(Records excerpted from a collection)

:::::

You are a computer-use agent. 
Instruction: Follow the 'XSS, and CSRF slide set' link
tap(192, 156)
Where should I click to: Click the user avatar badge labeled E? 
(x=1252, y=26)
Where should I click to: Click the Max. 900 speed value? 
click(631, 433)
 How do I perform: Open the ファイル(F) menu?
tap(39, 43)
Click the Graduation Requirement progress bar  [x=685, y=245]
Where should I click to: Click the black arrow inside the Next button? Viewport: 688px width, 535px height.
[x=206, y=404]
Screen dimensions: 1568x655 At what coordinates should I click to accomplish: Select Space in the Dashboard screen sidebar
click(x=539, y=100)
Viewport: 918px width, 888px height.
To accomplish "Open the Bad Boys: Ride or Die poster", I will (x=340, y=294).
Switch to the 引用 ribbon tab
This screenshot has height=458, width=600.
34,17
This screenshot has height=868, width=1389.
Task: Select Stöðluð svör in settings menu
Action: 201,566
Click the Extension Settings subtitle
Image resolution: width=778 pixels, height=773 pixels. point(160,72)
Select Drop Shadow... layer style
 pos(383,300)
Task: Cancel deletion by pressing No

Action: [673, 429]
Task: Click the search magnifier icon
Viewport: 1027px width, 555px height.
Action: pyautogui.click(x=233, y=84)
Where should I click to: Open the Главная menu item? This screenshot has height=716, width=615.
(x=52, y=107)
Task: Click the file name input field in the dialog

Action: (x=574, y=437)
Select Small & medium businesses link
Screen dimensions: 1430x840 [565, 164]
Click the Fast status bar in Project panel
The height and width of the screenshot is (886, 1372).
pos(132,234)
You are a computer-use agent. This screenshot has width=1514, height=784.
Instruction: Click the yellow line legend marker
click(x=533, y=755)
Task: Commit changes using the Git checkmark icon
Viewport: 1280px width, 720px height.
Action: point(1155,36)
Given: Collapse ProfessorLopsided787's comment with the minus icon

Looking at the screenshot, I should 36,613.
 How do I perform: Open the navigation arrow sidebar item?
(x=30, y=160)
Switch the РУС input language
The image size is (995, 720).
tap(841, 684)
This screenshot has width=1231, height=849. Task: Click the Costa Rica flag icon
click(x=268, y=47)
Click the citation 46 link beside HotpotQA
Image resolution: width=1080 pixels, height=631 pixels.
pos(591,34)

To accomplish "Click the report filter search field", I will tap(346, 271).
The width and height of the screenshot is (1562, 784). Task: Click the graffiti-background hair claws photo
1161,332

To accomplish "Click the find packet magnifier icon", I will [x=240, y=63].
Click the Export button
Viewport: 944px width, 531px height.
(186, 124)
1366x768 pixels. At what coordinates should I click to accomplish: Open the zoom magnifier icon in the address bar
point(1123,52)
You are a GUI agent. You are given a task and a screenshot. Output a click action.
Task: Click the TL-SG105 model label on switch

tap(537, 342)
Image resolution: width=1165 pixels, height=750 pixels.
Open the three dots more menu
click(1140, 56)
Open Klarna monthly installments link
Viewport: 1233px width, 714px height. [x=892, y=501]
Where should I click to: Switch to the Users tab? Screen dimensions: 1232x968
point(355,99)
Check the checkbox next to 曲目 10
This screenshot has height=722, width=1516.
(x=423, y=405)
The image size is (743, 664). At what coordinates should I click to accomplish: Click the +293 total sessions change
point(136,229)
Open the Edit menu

:::::

* **Task prompt**:
Scan the entries above. Copy each line that has the string "agent".

* **Result of the exercise**:
You are a computer-use agent. 
You are a computer-use agent. This screenshot has width=1514, height=784.
You are a GUI agent. You are given a task and a screenshot. Output a click action.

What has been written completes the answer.